With SPL, It Seems We Don’t Need ORM Anymore

ORM technology indeed simplifies basic CRUD operations, but it also has many limitations when dealing with complex calculations. Hibernate’s HQL is notably inadequate, making it difficult to implement dynamic column calculations and multi-layer associations. While JOOQ improves flexibility through its DSL, its grouping calculations require multi-layer nesting, leading to more verbose code than native SQL.

esProc SPL is like a “plug-in” for data computation! To write a multi-layer JOIN based on dynamic conditions, you had to use chain calls in Java for half an hour with JOOQ. Now you can implement this in just a few lines of SPL script, and its syntax is more intuitive than SQL. For example, calculating ‘top 3 sales by department’, which even requires nesting in SQL:

SELECT dept, name FROM (
  SELECT dept, name, RANK() OVER (PARTITION BY dept ORDER BY sales DESC) as rank 
  FROM employee
) WHERE rank <=3

can be implemented in SPL with just one line of code:

employee.groups(dept; top(-3, sales))

SPL also supports dynamic data structures. It eliminates the need to predefine entity classes, and you can dynamically add fields in the script at any time: Orders.derive(Amount*0.1:tax, Amount+tax:total_amount). This is in contrast to JOOQ’s need for predefinition. Performing calculations in SPL is as simple as SQL. For example, filtering conditions can be directly written as Orders.select(amount>1000 && like(client,"*s*")), with field names used directly without object prefixes. In contrast, JOOQ’s approach, such as ORDERS.AMOUNT.gt(1000), pales in comparison.

When performing cross-database analysis (e.g., MySQL user data + Elasticsearch logs), you had to write ETL scripts to extract and load the data. With SPL, you can now process data across databases directly:


A

1

=users=mysql.query("SELECT * FROM employees")

2

=es_open("192.168.3.100:9200","user":"un1234")

3

=logs=es_get(A2,"/log/server_logs")

4

=join(users:usr,id, logs:logs,user_id)

5

=A4.groups(usr.dept; avg(logs.response_time))

No need for extracting data, no need for creating intermediate tables. In this scenario, ORM is left helpless!

ORM is more suitable for handling simple tasks, while complex calculations, cross-source operations, and dynamic logic can all be handed over to SPL. Whether it’s real-time risk control, dynamic reporting, or IoT stream processing, SPL can handle them all with ease. Additionally, SPL’s cursor mechanism allows for reading and computing simultaneously without exceeding memory, and its syntax is concise and code is flexible.
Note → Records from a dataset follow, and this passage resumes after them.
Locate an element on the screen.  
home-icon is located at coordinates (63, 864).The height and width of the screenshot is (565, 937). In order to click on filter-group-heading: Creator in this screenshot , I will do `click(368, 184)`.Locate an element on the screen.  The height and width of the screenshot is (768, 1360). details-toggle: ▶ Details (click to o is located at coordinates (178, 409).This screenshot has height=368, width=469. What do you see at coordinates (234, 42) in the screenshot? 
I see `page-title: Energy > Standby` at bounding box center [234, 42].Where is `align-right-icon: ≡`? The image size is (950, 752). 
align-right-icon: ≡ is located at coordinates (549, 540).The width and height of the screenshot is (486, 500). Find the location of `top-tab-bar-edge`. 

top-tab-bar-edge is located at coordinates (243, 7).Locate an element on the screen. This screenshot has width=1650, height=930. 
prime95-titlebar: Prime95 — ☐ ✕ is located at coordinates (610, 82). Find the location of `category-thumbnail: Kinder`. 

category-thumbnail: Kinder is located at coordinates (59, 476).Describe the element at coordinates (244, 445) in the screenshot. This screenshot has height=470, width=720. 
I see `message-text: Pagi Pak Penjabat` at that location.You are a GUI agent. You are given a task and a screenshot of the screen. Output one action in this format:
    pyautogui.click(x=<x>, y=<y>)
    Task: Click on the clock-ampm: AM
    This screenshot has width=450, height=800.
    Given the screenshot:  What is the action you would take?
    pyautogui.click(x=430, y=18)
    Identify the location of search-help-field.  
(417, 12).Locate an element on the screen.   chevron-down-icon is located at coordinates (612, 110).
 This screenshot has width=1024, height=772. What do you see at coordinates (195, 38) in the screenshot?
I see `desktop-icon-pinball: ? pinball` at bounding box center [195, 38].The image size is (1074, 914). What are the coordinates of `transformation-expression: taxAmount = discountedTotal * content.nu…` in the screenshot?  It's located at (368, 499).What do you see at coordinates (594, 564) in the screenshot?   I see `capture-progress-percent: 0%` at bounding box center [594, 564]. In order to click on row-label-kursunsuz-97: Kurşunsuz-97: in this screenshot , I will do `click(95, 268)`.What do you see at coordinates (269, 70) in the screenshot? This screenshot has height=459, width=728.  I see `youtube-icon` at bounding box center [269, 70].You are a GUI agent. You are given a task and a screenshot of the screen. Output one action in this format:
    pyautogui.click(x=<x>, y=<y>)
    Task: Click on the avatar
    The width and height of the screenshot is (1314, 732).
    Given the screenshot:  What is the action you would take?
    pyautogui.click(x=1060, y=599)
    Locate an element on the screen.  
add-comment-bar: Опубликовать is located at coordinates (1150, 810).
Try processing Kafka stream data with JOOQ, the threading model in Java alone can drive you crazy. In contrast, SPL can perform real-time aggregation directly with kafka_open().kafka_poll@c().groups(hour(time);avg(value)). The gap is like the difference between a wagon and a Tesla.

Similar to ORM, SPL is also developed purely in Java and can be seamlessly integrated into Java applications for deployment and distribution. However, unlike ORM, using SPL for computations typically needs to write the business logic into scripts, which are then called by Java through JDBC.

Class.forName("com.esproc.jdbc.InternalDriver");
Connection con= DriverManager.getConnection("jdbc:esproc:local://");
Statement st = con.prepareCall("call SplScript()");	//SPL script name
st.execute();
ResultSet rs = st.getResultSet();

This will cause a separation of calculation code and Java code, which is quite different from the style where ORM is tightly integrated into Java applications. ORM programmers may find it unfamiliar at first. In fact, SPL has full support for flow control, such as if and for, making business function implementation more convenient than Java.

The advantage of independent SPL scripts is the hot-update feature. SPL scripts are interpreted at runtime. When running in standalone applications, if the statistical logic changes, you can leisurely modify the SPL script, upload it directly to the server, and the business system will take effect in seconds without even needing a restart. However, with tools like JOOQ, you have to recompile and redeploy after modifying the Java code, which results in a poor experience.

Essentially, SPL does not objectify data tables; rather, it directly manipulates the database using SPL. While this approach might be less convenient than MyBatis for simple single-table CRUD operations, SPL will absolutely rescue you from the ORM quagmire when facing the three major challenges: complex calculations, heterogeneous data, and frequently changing requirements. Programmers shouldn’t make things harder on themselves. Let ORM handle what it’s good at – object mapping – and leave computations to the specialized SPL. Isn’t that far more elegant than wrestling with SQL in Java?